───── Material for this task ─────

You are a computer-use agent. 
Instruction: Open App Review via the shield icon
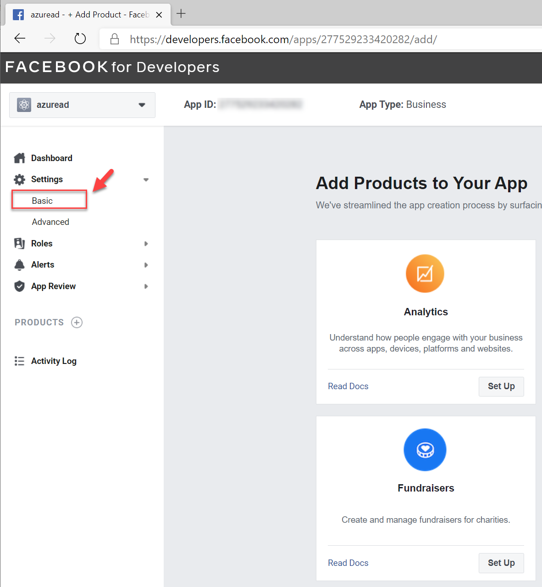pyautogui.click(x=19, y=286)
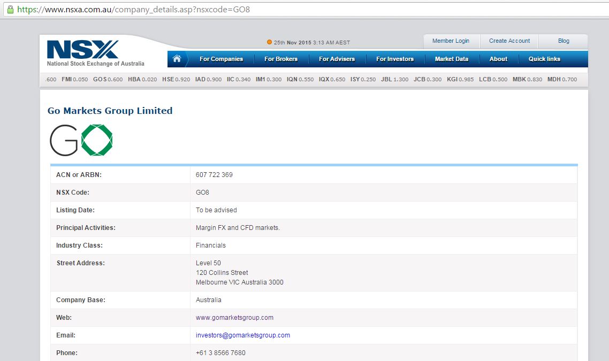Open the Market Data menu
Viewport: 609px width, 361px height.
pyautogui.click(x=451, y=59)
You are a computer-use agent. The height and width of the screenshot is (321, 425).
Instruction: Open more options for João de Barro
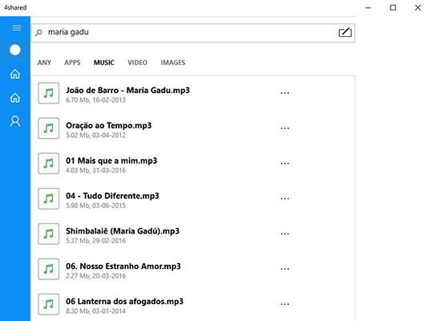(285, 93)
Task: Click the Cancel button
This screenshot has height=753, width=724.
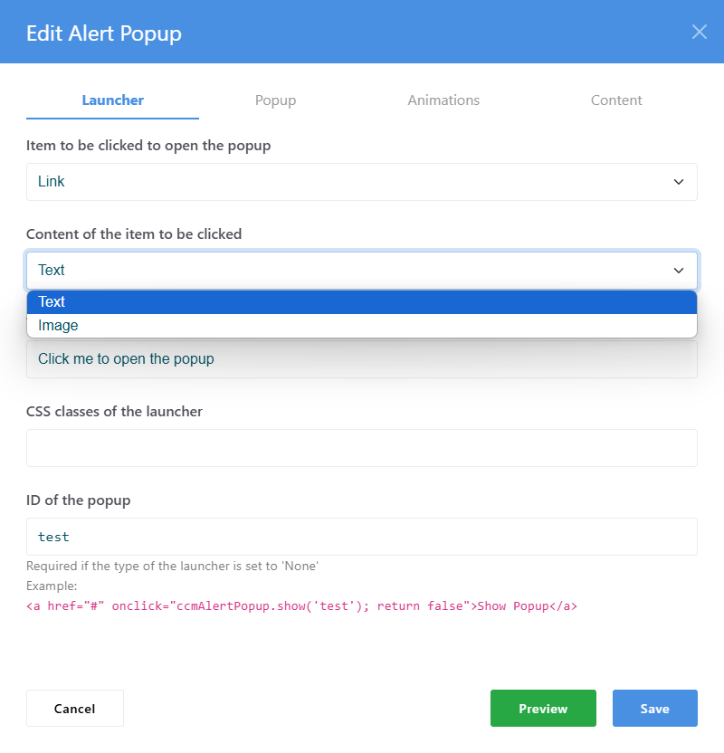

─────
───── Material for this task ─────

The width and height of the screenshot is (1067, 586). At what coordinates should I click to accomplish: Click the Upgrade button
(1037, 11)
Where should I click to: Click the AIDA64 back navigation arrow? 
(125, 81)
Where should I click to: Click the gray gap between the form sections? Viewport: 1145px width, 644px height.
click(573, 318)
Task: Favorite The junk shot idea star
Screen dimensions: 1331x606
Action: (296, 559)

─────
───── Material for this task ─────

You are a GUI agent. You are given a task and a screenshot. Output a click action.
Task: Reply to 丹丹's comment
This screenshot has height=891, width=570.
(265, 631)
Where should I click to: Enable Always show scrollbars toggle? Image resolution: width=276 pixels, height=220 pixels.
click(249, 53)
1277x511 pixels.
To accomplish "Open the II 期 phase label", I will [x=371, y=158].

─────

*Instructions to follow*:
Search the data above for the word "computer" and show every line that has it.

*Solution for this task*:
You are a computer-use agent. 
You are a computer-use agent. The height and width of the screenshot is (321, 425).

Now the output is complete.